[FRAGMENTO]
Para que quede claro: no me estoy refiriendo a un vitalismo o a un derecho a la vida como tal. Más bien, estoy sugiriendo que las reivindicaciones políticas son formuladas por cuerpos tal como aparecen y como actúan, tal como rechazan y como persisten en condiciones en las que se toma ese solo hecho como un acto de deslegitimación del Estado. No es que los cuerpos sean simplemente mudas fuerzas vitales que luchan contra las modalidades existentes de poder. Más bien, los propios cuerpos son modalidades de poder, interpretaciones encarnadas, implicadas en una alianza de acción. Por un lado, estos cuerpos son productivos y performativos. Por otro lado, sólo pueden persistir y actuar con el soporte de entornos, de la alimentación, del trabajo, de los modos de sociabilidad y de pertenencia. Y cuando estos soportes fallan, se movilizan de otra manera, apoderándose de los soportes que existen para proclamar que no puede haber vida corporal sin apoyo social e institucional, sin empleo permanente, sin redes de interdependencia y cuidado. No luchan sólo por las ideas de apoyo social y emancipación política, sino que su lucha toma una forma social propia. Y así, en los casos más ideales, una alianza representa el orden social que pretende llevar a cabo, pero cuando esto sucede, y puede suceder, hay que tener en cuenta dos importantes advertencias. La primera es que la alianza no es reducible a individuos y que no son los individuos quienes actúan. La segunda es que la alianza tiene lugar precisamente entre quienes participan en ella, y que no es un espacio ideal o vacío, sino que es el propio espacio sustentador, espacio de entornos materiales duraderos y habitables y de interdependencia entre seres vivos. Volveré a esa idea al final de mi intervención, pero ahora volvamos a las manifestaciones, a su lógica y a sus ejemplos.

[OBJETIVO A]
Resume en forma de lista los datos principales del párrafo del fragmento que empieza con «Para que quede claro».

[ENTRADAS ASIGNADAS]
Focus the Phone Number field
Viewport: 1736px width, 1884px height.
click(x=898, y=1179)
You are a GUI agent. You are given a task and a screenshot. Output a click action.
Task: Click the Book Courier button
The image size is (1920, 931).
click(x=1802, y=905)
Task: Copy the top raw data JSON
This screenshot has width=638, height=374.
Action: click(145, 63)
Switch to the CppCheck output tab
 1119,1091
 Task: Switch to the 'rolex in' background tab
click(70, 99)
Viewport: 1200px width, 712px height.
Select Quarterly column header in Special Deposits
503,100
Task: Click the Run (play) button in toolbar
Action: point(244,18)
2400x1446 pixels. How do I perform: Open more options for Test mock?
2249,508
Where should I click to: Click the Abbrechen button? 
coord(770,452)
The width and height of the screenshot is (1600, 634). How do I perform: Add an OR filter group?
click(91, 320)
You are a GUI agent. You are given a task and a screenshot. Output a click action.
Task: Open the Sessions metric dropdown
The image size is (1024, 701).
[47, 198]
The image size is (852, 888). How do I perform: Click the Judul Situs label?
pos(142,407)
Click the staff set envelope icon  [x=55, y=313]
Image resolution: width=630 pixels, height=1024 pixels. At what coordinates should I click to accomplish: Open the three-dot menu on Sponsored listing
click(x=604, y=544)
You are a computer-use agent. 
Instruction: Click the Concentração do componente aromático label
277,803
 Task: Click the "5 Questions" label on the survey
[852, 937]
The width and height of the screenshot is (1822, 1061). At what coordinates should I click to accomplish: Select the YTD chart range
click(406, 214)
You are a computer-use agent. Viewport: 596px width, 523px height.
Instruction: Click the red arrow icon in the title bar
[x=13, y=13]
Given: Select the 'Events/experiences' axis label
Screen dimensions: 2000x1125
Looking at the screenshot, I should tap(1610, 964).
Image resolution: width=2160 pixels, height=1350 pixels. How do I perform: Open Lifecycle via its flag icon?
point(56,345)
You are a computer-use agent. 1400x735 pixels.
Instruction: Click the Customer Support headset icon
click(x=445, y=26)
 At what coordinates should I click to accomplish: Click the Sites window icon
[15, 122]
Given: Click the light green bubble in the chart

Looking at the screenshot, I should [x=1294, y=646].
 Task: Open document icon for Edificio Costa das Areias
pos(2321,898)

[OBJETIVO B]
Devuelve sin ningún cambio el tramo de las entradas que va desde la línea que contiene "Task: Switch to" hasta la que contiene "Click the staff", ambas incluidas.

[SOLUCIÓN ESCRITA A]
- No se alude a un vitalismo ni a un derecho a la vida como tal.
- Las reivindicaciones políticas las formulan los cuerpos al aparecer, actuar, rechazar y persistir, en condiciones en que ese solo hecho se toma como un acto de deslegitimación del Estado.
- Los cuerpos no son mudas fuerzas vitales, sino modalidades de poder e interpretaciones encarnadas, implicadas en una alianza de acción.
- Son productivos y performativos, pero solo persisten y actúan con el soporte de entornos, alimentación, trabajo y modos de sociabilidad y de pertenencia.
- Cuando esos soportes fallan, se movilizan apoderándose de los que existen para proclamar que no hay vida corporal sin apoyo social e institucional, sin empleo permanente ni redes de interdependencia y cuidado.
- No luchan solo por ideas de apoyo social y emancipación política: su lucha toma una forma social propia.
- En los casos más ideales, la alianza representa el orden social que pretende llevar a cabo, con dos advertencias:
  - no es reducible a individuos, y no son los individuos quienes actúan;
  - tiene lugar entre quienes participan en ella y no es un espacio ideal o vacío, sino el propio espacio sustentador, de entornos materiales duraderos y habitables y de interdependencia entre seres vivos.
- Se anuncia una vuelta a las manifestaciones, a su lógica y a sus ejemplos.

[SOLUCIÓN ESCRITA B]
 Task: Switch to the 'rolex in' background tab
click(70, 99)
Viewport: 1200px width, 712px height.
Select Quarterly column header in Special Deposits
503,100
Task: Click the Run (play) button in toolbar
Action: point(244,18)
2400x1446 pixels. How do I perform: Open more options for Test mock?
2249,508
Where should I click to: Click the Abbrechen button? 
coord(770,452)
The width and height of the screenshot is (1600, 634). How do I perform: Add an OR filter group?
click(91, 320)
You are a GUI agent. You are given a task and a screenshot. Output a click action.
Task: Open the Sessions metric dropdown
The image size is (1024, 701).
[47, 198]
The image size is (852, 888). How do I perform: Click the Judul Situs label?
pos(142,407)
Click the staff set envelope icon  [x=55, y=313]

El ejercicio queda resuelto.